━━━ Recorded information ━━━

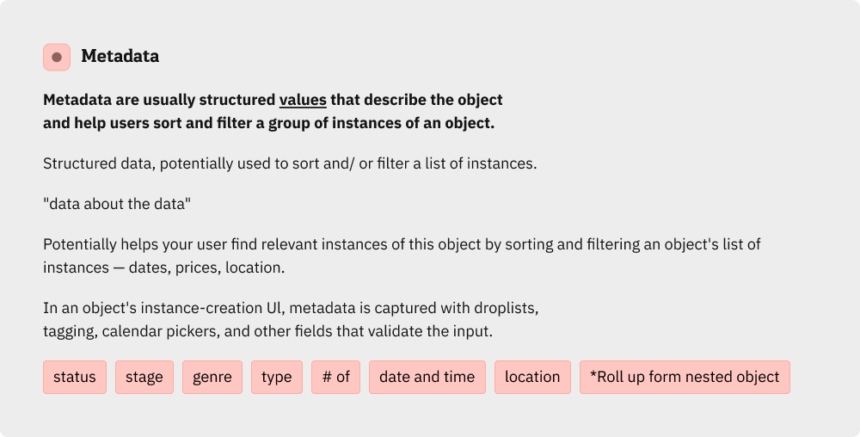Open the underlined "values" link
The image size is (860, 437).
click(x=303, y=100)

━━━
━━━ Recorded information ━━━

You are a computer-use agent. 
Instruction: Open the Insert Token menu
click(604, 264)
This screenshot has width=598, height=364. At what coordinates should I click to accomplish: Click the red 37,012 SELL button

━━━

Above are the records; from them, give again exactly the lines from the one containing "You are a computer-use agent." to the one containing "This screenshot has", both lines included, and nothing more.

You are a computer-use agent. 
Instruction: Open the Insert Token menu
click(604, 264)
This screenshot has width=598, height=364. At what coordinates should I click to accomplish: Click the red 37,012 SELL button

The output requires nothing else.